* _Entries shown_:
++++++++++++++++++++

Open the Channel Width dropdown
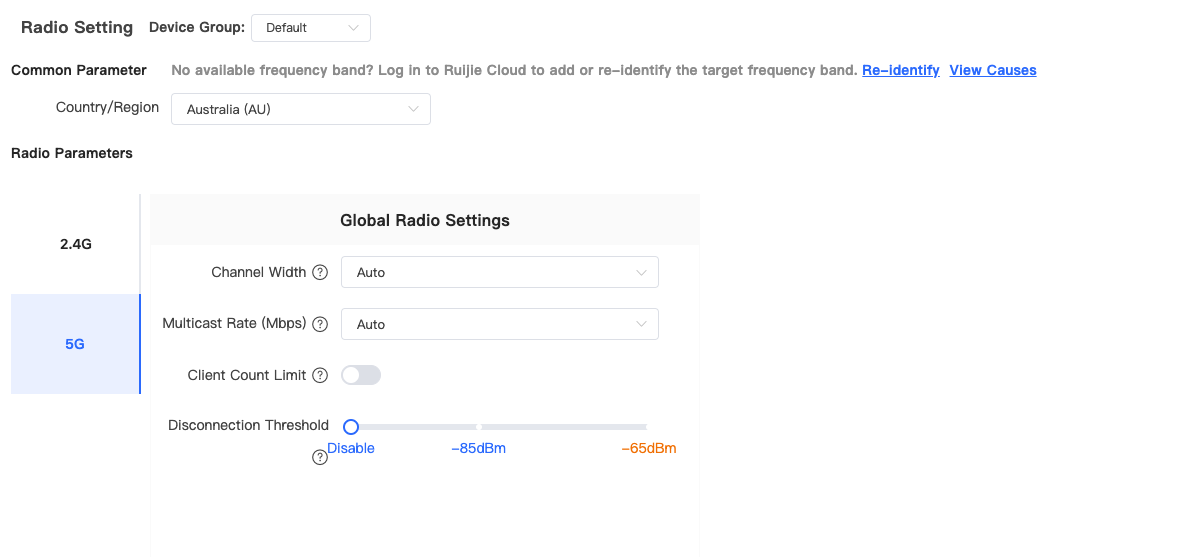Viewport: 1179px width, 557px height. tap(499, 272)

++++++++++++++++++++

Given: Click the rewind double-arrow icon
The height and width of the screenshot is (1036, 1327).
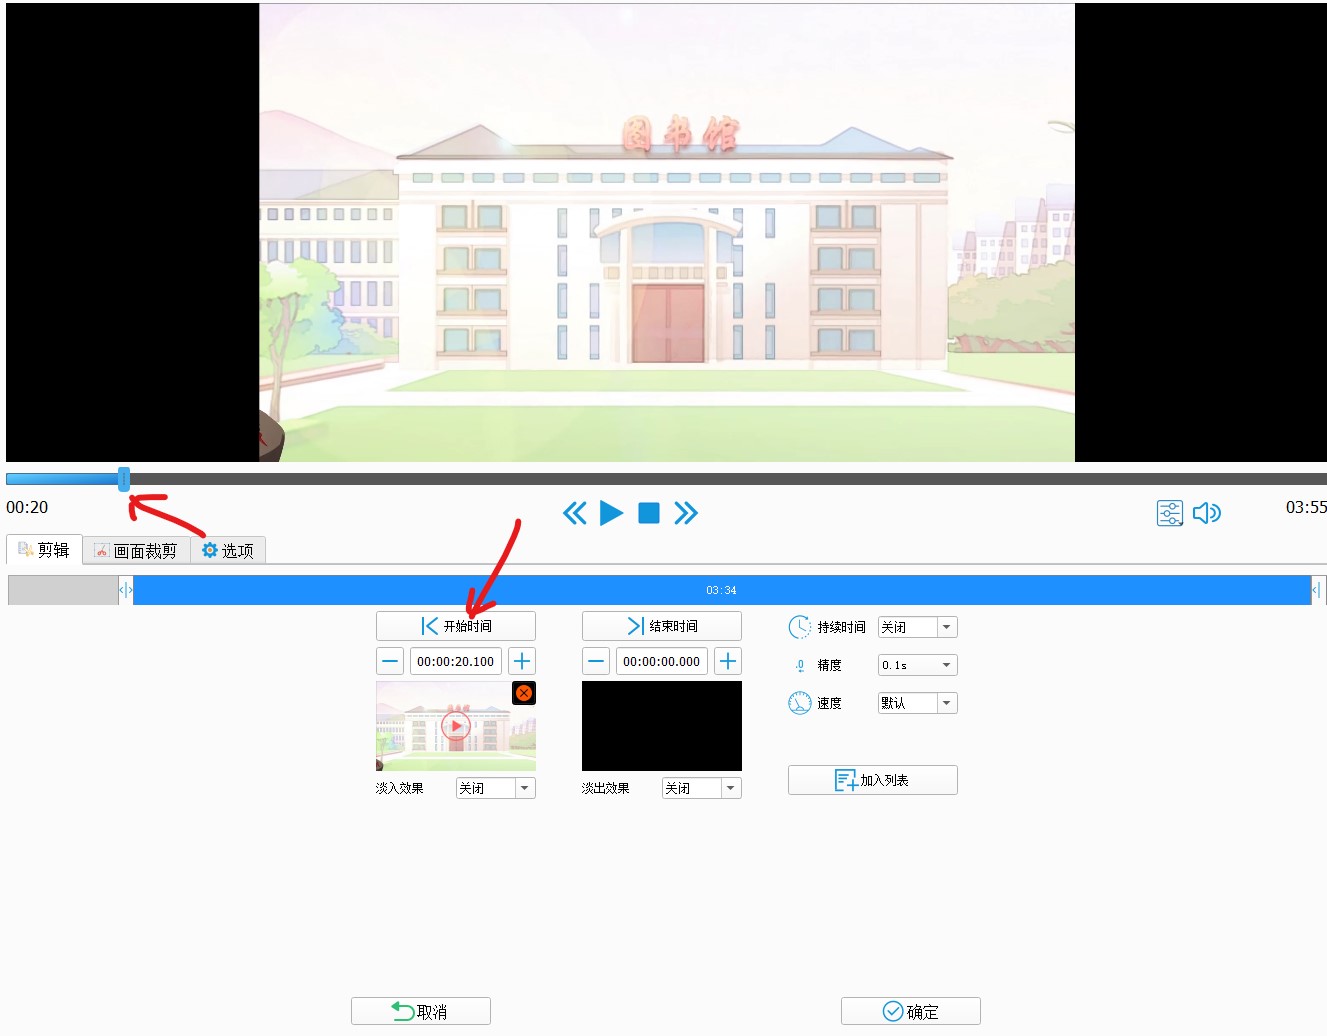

++++++++++++++++++++

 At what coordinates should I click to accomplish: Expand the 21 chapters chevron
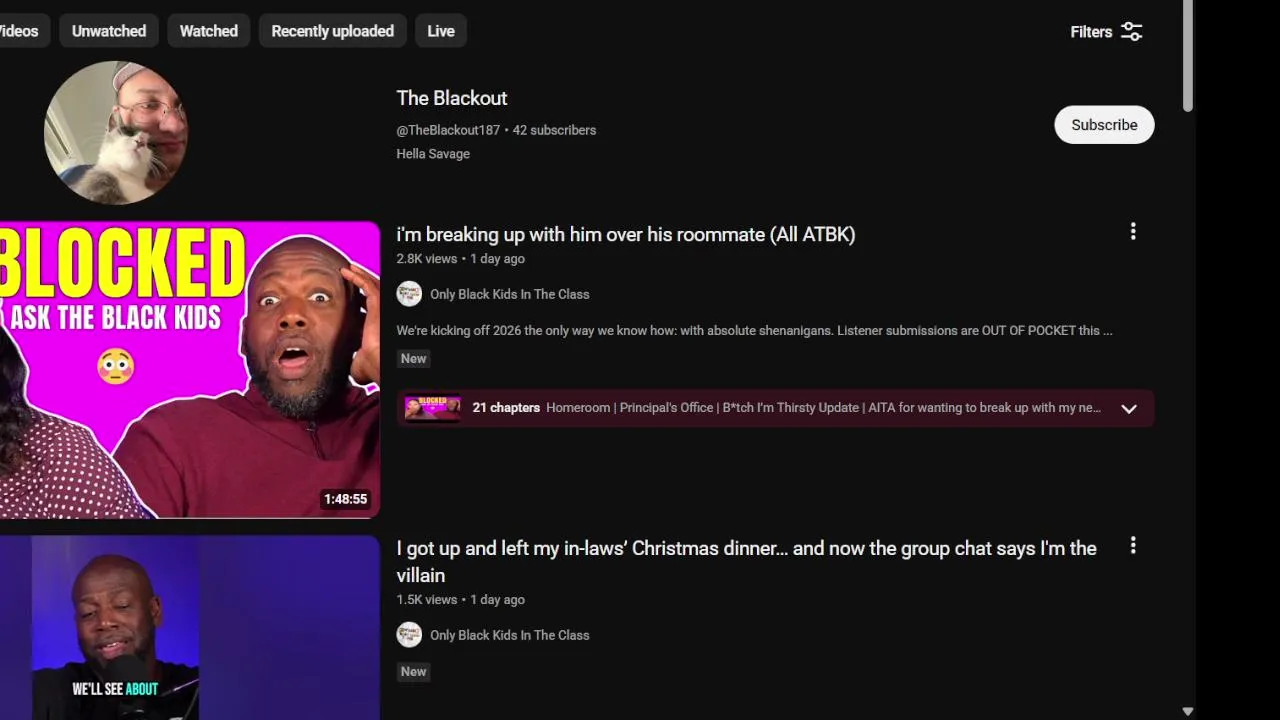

++++++++++++++++++++

* _What the task asks_:
Copy the part of the listing that opens with the line containing "Given: Click the rewind double-arrow icon" and closes with the line containing "The height and", putting "fast-forward" in place of "rewind" and changing nothing else.

* _Answer to this exercise_:
Given: Click the fast-forward double-arrow icon
The height and width of the screenshot is (1036, 1327).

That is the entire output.